It’s not an exaggeration to say the Bavarian Christmas markets we visited felt like something out of a Christmas dream. They gave strong 1960s Rankin/Bass Christmas movie vibes, except in a warm, fuzzy feeling in your stomach way, not the sometimes-creepy claymation way.

They were much different from what I’m accustomed to in America. Many American markets make their best attempt to look like traditional German markets, but there is always something amiss. The American markets just seem fake, like they’re almost trying too hard to be traditionally German.

These are, of course, the real deal! Each market we visited was lined with adorable stalls decorated from top to bottom with garland, lights and various other Christmas decorations. There are Christmas trees and Nativity scenes, each one different from the last.

While the decorations are charming, they aren’t even the best part. The highlights are the vast assortments of vendors selling all sorts of treats and trinkets: pastries, cakes, every type of sausage imaginable, glühwein, children’s toys, incense smokers, prune dolls (look them up), ornaments, Nativity decorations, candied nuts, roasted chestnuts, flammkuchen (like a decadent flatbread pizza), beer, model Christmas villages, and anything else you might need for that quintessential Christmas experience.

It’s a holiday-tinged feast for the senses!

Topping it all off: Everyone is in a great mood. People smile and laugh while chatting amicably with one another. Almost everyone is happily sipping away on glühwein without ever seeming to have had too much. It’s a perfect atmosphere.

Now that you know a bit about what makes Bavarian Christmas markets tick, let’s take a closer look at some of Bavaria’s top markets.

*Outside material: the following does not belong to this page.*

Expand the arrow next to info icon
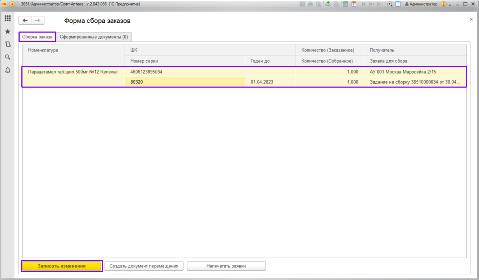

Don’t be confused when you see the name Christkindlmarkt. Christkindlmarkt translates to Christ Child market where the Christ Child is an entity similar to the American version of Santa Claus.

Munich’s Marienplatz Christmas Market

What better place to start than in Munich, the capital of Bavaria? Munich’s main Christmas market is spread throughout Marienplatz with the old and new town halls acting as dramatic backdrops.

There are around 140 vendors selling children’s trinkets, decorations and every type of food and drink (this being the capital, there are stands selling specialties from across the region) you could want. The Marienplatz Christmas Market is big, but it doesn’t feel like it because of how spacious this square is. It’s easy to get around without feeling overwhelmed by crowds. It’s also spread out enough that there are a few spots within the market that have their own little open areas. They’re almost like mini markets within the greater layout of everything.

In addition to the many vendors, another notable feature of Munich’s flagship Christmas market is its huge Christmas tree that can be seen from any point of the market. With its large size and placement right below the new town hall’s balcony, this makes for a great setting for Christmas photos from almost any angle. With good timing, you can even catch live music from the balcony to set the mood.

One nice thing I liked about the Marienplatz Christmas Market was how it extended out into some of the roads connecting with the plaza. Technically, I doubt these parts were still considered the Christmas market, but regardless, they were convenient to get away from the crowds while still enjoying the market atmosphere. A favorite of mine was towards Frauenkirche where a stand was set up to look like the church with an enclosed area to get out of the cold.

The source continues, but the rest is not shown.